Chiquita under investigation for ties to AUC

Colombia’s Prosecutor General will reopen the case against Chiquita Brands International for alleged payments to the former paramilitary group, AUC, local media reported Saturday.

“It is necessary to establish the degree of individual and personal responsibility the directors of Chiquita Brands held in the company’s financing of [AUC],” said Colombia’s Prosecutor General Eduardo Montealegre.

The Chiquita Brands case was closed in March because the presiding district attorney concluded that the 13 executives charged with paying the AUC did so against their will.

Montealegre, however, rejected this finding. According to the current Prosecutor General, such large payments lasting such a long period of time, implies the multinational fruit company “were familiar with the situation [paying the paramilitaries] and accepted it…[Chiquita] knew what the money was being used for funding the AUC’s military operations.”

The testimony of ex-paramilitaries supports Montealegre’s position.

A former AUC commander claimed that far from being extortion, it was in fact Chiquita who initiated contact with the AUC. Raul Hasban, another disbanded paramilitary, allegedly produced a list of banana companies that made payments to the AUC.  As a result Montealegre has stated he will also investigate these companies.

Chiquita is currently embroiled in a class action lawsuit against a group of Colombian families in the United States. The multinational fruit company is accused of paying the AUC for security services, which resulted in the deaths of thousands of civilians.
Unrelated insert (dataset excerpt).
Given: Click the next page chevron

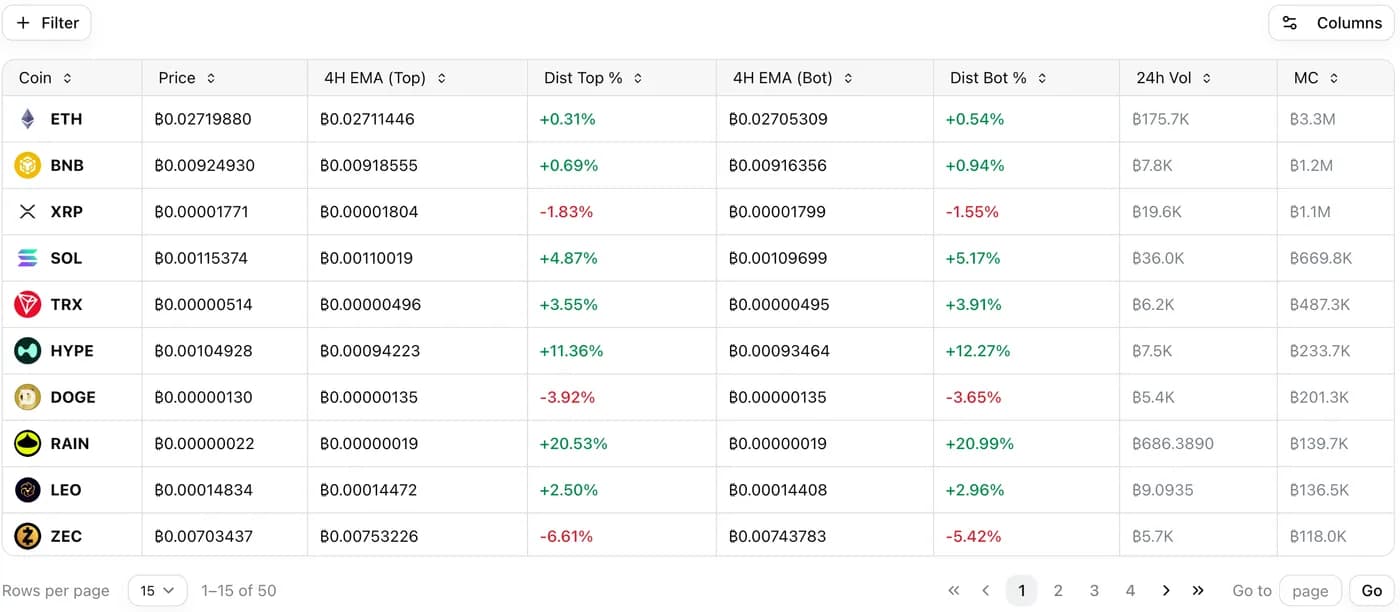Looking at the screenshot, I should click(1166, 591).
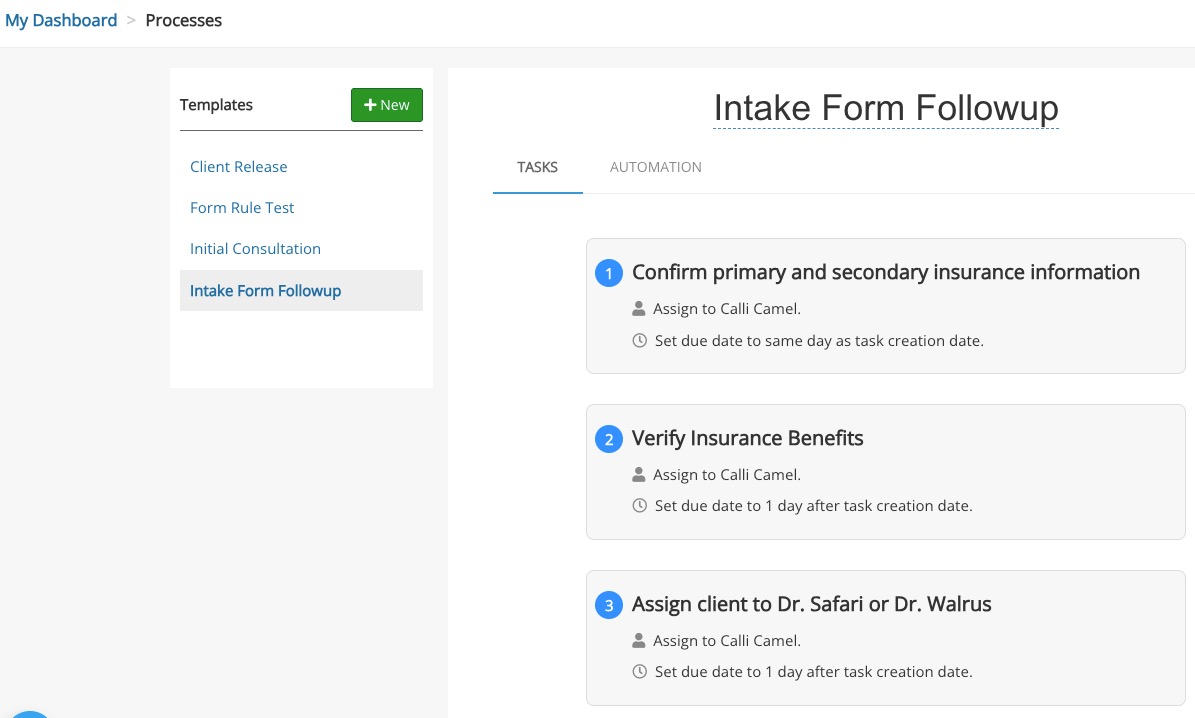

The lawsuit claims Chiquita allowed paramilitaries to use one of its ports to “ship drugs out and smuggle arms in.”

“The plaintiffs in this case lost family members, including sons who were banana workers or their mothers who stood up for their communities, as result of the conduct alleged”, said a member of Cohen Milstein, the law firm representing the familes.

In 2007, Chiquita was fined $25 million after being found guilty of paying the AUC $1.7 million between 1997 and 2004.